En ocasiones nos relajamos y no damos la suficiente relevancia a una higiene bucodental estricta, completa y de forma diaria. Como ya hemos contado de forma previa en nuestro blog, estos hábitos son clave a la hora de prevenir la aparición de sarro dental, una de las principales causas que puede desencadenar el comienzo de una periodontitis, conocida de forma más coloquial como “piorrea”.  Se trata de una patología infecciosa causada por la placa bacteriana que afecta a los tejidos que actúan como soporte de las piezas dentales. 

La periodontitis va más allá de la gingivitis, la forma más leve de enfermedad periodontal que irrita e inflama las encías, y puede llevar a una destrucción progresiva del tejido que puede incluso provocar la pérdida del diente, afectando también a la salud general, con una posible incidencia negativa de las bacterias en el sistema respiratorio y cardiovascular. 

Un curetaje dental a tiempo es la mejor solución para tratar la periodontitis

Uno de los aspectos más peligrosos de la periodontitis es que es una enfermedad crónica, con efectos irreversibles. Aunque existen técnicas regenerativas que pueden dar buen resultado, lo mejor es tratar esta afección en su fase inicial y controlar su avance. 

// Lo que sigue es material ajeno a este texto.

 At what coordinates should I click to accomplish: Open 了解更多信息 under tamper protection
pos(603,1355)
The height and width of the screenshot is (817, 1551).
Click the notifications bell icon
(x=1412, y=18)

En este primer periodo, es muy eficaz la realización de un buen curetaje dental, denominado también  raspado radicular, un tratamiento que conlleva una limpieza profunda y exhaustiva de tejidos que rodean al diente a través de un aparato de ultrasonidos, curetas y pulidores, de modo que se elimina en su totalidad la placa bacteriana que ha originado el problema periodontal.  

Este tratamiento, para el que Dentix cuenta con el materiales avanzados y profesionales con amplia experiencia, requiere anestesia local y se realiza durante sesiones diferentes, dedicadas cada una de ellas a una zona determinada de la boca, que suele dividirse en cuadrantes. 

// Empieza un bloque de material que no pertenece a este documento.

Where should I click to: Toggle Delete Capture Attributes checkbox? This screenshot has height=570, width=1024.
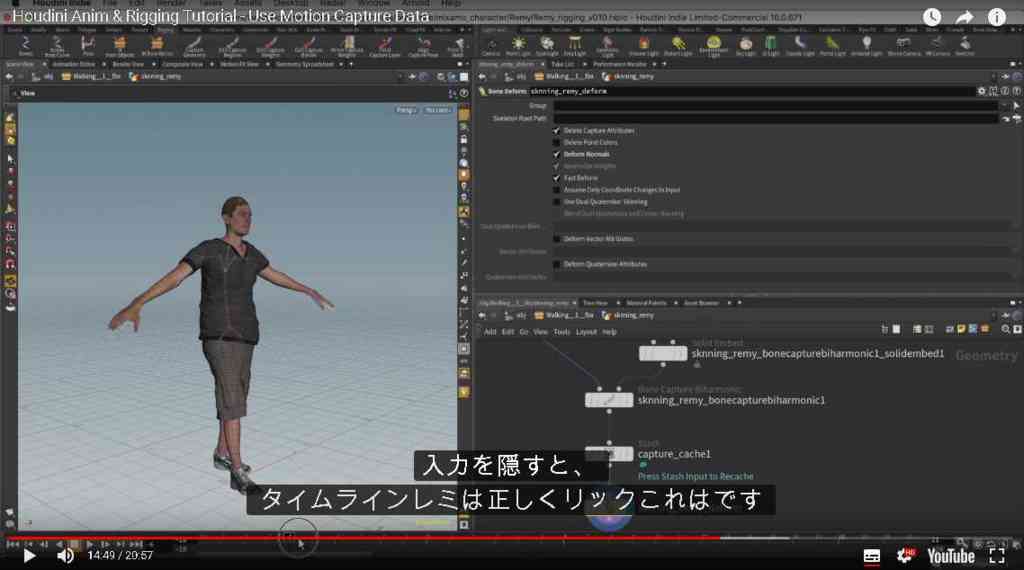point(556,131)
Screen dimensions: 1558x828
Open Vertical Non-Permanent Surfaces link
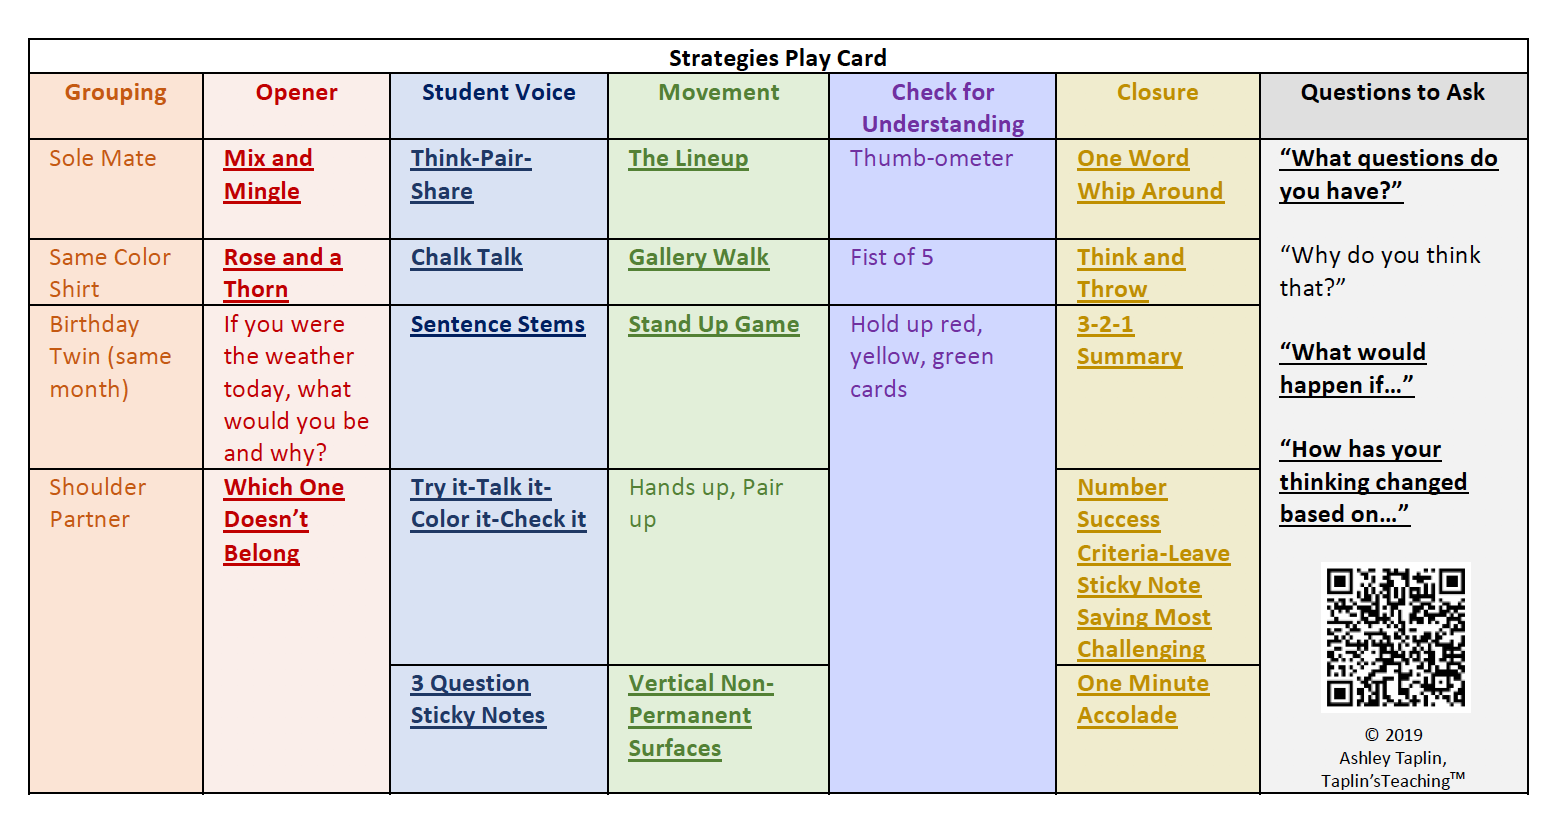pyautogui.click(x=700, y=684)
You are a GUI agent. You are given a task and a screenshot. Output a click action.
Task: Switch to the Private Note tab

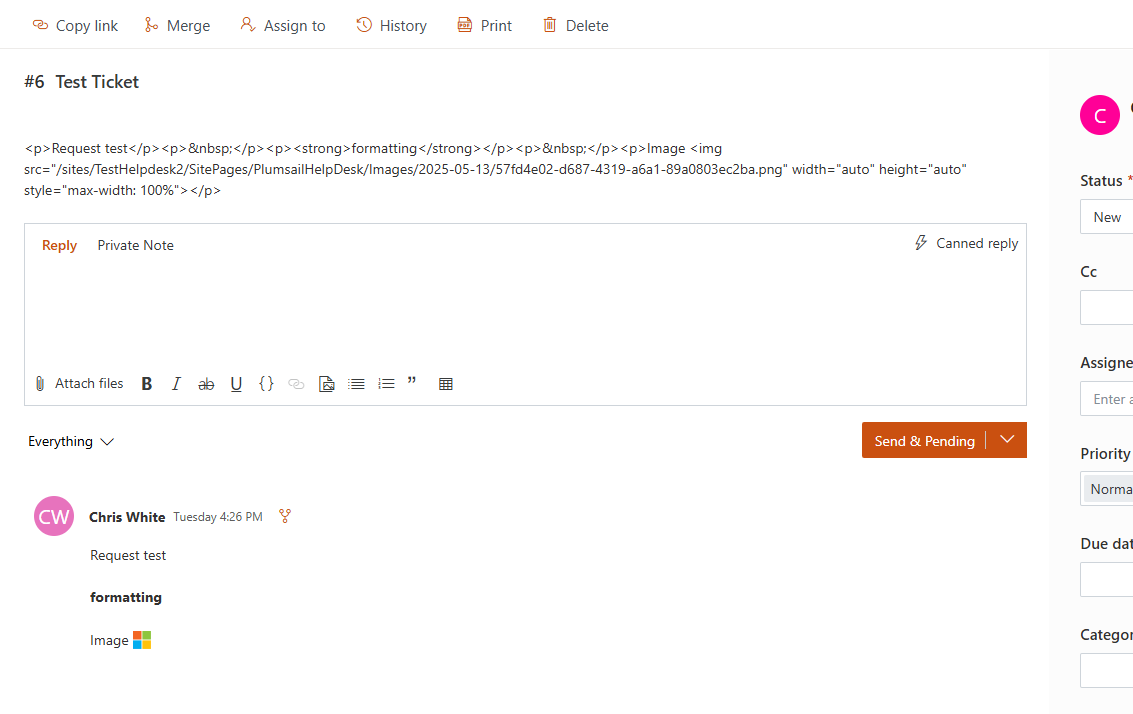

En la mayoría de los casos, tras realizar este curetaje la inflamación tiende a disminuir en pocos días y la encía vuelve a adherirse al diente formando una barrera para que las bacterias no puedan filtrarse de nuevo. 

Aunque el problema queda resuelto, el paciente no puede olvidarse por completo ya que con el tiempo podría volver a reproducirse. Por ello, es preciso que al menos una vez cada seis meses acuda a su odontólogo para realizar una limpieza de mantenimiento. Y, por supuesto, extremar la higiene dental en su día a día.